Structurally, PNNs form mesh-like webs around neurons in the brain.
Previous research has shown that PNNs can either prevent people from learning new things by maintaining existing connections, or they can enable people to learn new things by forming long-lasting neural pathways in the brain.
However, neurons without PNNs might be influenced by all experiences, which can form memories of irrelevant information.
This abnormal memory function has been linked to brain diseases such as Alzheimer’s disease, anxiety, and drug addiction.
In the study, the team found that PNNs can be damaged by poor diets.
For example, eating too much junk foods high in saturated fats and refined sugars can cause toxic inflammation and oxidative stress in the brain resulting in cognitive decline and poor memory.
This means diet and lifestyle may have an impact on other elements of the brain like PNNs, and not just the neurons.
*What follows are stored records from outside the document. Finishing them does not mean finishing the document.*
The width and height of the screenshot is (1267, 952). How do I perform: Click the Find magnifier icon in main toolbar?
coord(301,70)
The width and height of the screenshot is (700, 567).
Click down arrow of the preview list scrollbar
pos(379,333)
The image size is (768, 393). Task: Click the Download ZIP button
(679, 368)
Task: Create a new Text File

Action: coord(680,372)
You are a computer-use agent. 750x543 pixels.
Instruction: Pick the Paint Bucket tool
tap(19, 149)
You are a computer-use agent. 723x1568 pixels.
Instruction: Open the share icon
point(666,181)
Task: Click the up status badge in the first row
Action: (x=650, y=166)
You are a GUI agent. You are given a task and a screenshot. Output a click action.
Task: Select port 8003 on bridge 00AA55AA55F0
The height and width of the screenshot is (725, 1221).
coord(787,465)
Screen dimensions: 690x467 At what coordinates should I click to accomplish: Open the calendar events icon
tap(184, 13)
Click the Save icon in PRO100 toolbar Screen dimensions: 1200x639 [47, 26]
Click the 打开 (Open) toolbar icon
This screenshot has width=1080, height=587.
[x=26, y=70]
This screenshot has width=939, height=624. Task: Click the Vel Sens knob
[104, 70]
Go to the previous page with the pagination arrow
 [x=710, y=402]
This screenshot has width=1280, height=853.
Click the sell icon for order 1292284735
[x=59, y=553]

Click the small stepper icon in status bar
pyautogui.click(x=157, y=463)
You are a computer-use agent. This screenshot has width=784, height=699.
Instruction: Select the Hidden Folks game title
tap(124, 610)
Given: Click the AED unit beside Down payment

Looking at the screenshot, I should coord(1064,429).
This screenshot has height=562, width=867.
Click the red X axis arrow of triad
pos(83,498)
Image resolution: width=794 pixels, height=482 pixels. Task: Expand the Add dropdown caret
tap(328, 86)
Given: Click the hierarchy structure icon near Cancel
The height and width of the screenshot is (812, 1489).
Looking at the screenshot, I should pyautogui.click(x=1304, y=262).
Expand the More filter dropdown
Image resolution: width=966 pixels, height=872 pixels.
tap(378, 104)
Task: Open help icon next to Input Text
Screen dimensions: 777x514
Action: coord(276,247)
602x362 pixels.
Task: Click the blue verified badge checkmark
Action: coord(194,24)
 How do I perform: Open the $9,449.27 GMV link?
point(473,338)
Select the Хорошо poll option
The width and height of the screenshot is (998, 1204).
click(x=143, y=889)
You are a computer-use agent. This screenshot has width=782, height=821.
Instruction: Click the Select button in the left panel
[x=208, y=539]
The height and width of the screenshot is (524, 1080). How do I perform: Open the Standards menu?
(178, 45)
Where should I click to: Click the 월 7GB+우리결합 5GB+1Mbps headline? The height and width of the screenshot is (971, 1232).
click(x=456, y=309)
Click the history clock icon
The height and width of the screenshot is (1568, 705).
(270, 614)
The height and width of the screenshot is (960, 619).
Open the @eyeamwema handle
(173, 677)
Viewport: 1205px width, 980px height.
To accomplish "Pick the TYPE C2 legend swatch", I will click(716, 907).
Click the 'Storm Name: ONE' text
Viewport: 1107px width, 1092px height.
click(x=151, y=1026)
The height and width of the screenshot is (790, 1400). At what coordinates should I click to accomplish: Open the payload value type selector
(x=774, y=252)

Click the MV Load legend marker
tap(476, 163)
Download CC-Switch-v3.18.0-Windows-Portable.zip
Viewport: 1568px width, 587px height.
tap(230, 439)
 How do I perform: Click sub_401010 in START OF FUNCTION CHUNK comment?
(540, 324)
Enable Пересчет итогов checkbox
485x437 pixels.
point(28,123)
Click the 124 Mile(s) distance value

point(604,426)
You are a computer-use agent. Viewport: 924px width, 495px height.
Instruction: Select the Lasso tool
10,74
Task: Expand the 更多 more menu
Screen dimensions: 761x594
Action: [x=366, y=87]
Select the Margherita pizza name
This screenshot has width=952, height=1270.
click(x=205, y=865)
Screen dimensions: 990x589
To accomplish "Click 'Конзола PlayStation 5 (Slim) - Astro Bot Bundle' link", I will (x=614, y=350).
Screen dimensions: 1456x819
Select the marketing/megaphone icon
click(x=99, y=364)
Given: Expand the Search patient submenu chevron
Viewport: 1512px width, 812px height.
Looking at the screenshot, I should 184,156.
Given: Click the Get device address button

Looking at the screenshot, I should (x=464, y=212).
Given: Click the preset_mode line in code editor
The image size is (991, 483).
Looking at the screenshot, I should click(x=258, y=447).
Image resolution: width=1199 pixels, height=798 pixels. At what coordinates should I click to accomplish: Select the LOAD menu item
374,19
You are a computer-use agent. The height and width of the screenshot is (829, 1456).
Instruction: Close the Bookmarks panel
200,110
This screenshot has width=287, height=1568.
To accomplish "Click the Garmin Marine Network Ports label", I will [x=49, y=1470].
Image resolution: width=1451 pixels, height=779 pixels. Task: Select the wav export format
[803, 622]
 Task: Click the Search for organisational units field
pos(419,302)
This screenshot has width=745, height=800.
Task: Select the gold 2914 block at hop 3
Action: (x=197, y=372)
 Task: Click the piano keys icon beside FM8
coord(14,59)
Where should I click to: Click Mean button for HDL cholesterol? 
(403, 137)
The research also demonstrates that certain lifestyle factors, including exercise or environmental enrichment, might improve cognition by naturally modifying the PNNs.
The researchers say that therapies don’t have to be drugs that affect the firing of neurons in the brain to treat brain diseases; they could be lifestyle changes that affect the environment the neurons and synapses are contained within.
The lead author of the study is Amy Reichelt, a BrainsCAN Postdoctoral Fellow.
The study is published in Trends in Neurosciences.